Reading passage
>>>

Today, nearly every operating system separates library code from application code and marries the two at run time. But a shared library—the name for shareable code—has pros and cons. In the plus column, each application is smaller, because each need not be monolithic. Further, a bug fix or performance enhancement in a commonly used shared library benefits all applications. However, the separation of application and library code is something of a handcuff: The shared library must be available and compatible, or the application cannot run.

The tie between an application and a library is one kind of dependency. If you distribute source code and require a particular set of header files to compile the code, that too is a dependency. Your code may also require a specific tool, such as Bison or Yacc, to compile. If you distribute your software in an RPM, you must verify that the target system provides all dependencies before you install your code. After all, if a system isn't suitable, there's little reason to install the application.

Part 1 of this series demonstrated how to distribute your software via RPM. Part 2 described the installation and uninstallation process in detail and explained how to install components when a complementary package is installed at some later time. This article, the last in the series, explores another important topic—software dependencies—and discusses additional capabilities to control and customize your software packaging.

Defining dependencies

When you create an RPM package, you can declare four types of dependencies:

  • If your package requires a capability provided by another, define a requirement.
  • If other packages depend on or could eventually depend on a capability in your software, declare the capability your package provides.
  • If your software (or part of your software) cannot coexist simultaneously with another package, specify a conflict.
  • If your package deprecates another package or an older version of your own software, define what has become obsolete. If your package changes name, you should list the old name as obsolete.

Each dependency is listed separately in the RPM spec file. The syntax is Type: Capability, where Type is one of the four somewhat eponymous tags (Requires, Provides, Conflicts, or Obsoletes) and Capability is the name of an optional version number. If you have more than one Capability to list, enumerate all on the same line, delimited by a space or a comma.

For example, if your application required Perl to execute, you would specify that as follows:

Requires: perl

If your application required Perl and MySQL, you can write:

Requires: perl, mysql 

Oftentimes, an application depends on a specific version or a specific major release of a package. For example, if you write Ruby code compliant with version 1.9, you depend on that version of the interpreter. To express a version dependency, add the version number to the Capability:

Requires: ruby >= 1.9

You can specify version numbers for any of the four types of dependencies. The syntax is identical. For instance, if your application was incompatible with versions of the Bash shell newer than version 2.0, you would write:

Conflicts: bash > 2.0

There are six comparators for version number:

  • package < revision requires that the named package has a version number less than revision.
  • package > revision specifies a package newer than revision.

<<<

Work required
Please name the tags that the article on RPM dependencies gives for declaring dependency types in a spec file. Rely on the article by itself.

Information supplied
>>>

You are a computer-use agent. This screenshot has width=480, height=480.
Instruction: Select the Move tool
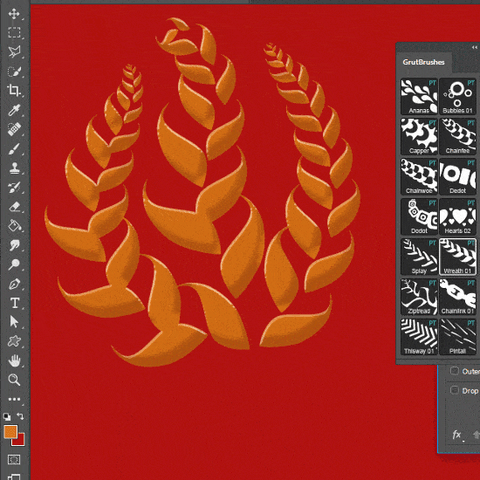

<<<

Answer to this task
Requires, Provides, Conflicts, Obsoletes